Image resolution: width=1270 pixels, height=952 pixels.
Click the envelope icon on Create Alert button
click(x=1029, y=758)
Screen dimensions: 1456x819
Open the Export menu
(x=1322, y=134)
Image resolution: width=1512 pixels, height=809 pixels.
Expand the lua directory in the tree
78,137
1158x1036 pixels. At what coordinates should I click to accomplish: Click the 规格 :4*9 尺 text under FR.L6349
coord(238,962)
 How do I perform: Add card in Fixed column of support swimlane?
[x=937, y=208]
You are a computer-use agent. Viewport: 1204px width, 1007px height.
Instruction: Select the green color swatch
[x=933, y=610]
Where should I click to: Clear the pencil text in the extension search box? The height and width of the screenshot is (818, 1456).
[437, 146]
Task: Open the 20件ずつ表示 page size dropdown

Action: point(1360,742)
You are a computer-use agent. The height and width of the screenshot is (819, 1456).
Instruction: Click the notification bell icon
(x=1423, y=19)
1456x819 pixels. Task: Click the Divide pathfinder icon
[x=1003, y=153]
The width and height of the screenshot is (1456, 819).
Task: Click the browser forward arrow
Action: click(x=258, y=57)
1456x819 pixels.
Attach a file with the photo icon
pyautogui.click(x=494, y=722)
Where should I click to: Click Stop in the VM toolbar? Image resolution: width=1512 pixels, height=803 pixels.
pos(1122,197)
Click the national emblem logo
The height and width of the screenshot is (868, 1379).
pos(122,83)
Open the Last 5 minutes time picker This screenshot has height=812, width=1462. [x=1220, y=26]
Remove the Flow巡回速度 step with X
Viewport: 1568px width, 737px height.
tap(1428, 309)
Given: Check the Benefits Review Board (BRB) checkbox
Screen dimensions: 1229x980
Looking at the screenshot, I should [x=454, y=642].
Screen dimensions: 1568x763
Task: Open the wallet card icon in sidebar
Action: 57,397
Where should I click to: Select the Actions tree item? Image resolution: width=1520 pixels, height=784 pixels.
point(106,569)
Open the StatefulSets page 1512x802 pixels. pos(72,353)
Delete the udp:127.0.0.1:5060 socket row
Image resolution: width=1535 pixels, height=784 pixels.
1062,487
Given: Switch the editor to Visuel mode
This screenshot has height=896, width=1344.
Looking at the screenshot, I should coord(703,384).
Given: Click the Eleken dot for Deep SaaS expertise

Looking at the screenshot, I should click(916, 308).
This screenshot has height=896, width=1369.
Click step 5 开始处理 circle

§ About this exercise
Reproduce the listing above exactly from the line containing "Image resolution: width=1535" through its last line, with both of those lines included.

§ Result for this exercise
Image resolution: width=1535 pixels, height=784 pixels.
1062,487
Given: Switch the editor to Visuel mode
This screenshot has height=896, width=1344.
Looking at the screenshot, I should coord(703,384).
Given: Click the Eleken dot for Deep SaaS expertise

Looking at the screenshot, I should click(916, 308).
This screenshot has height=896, width=1369.
Click step 5 开始处理 circle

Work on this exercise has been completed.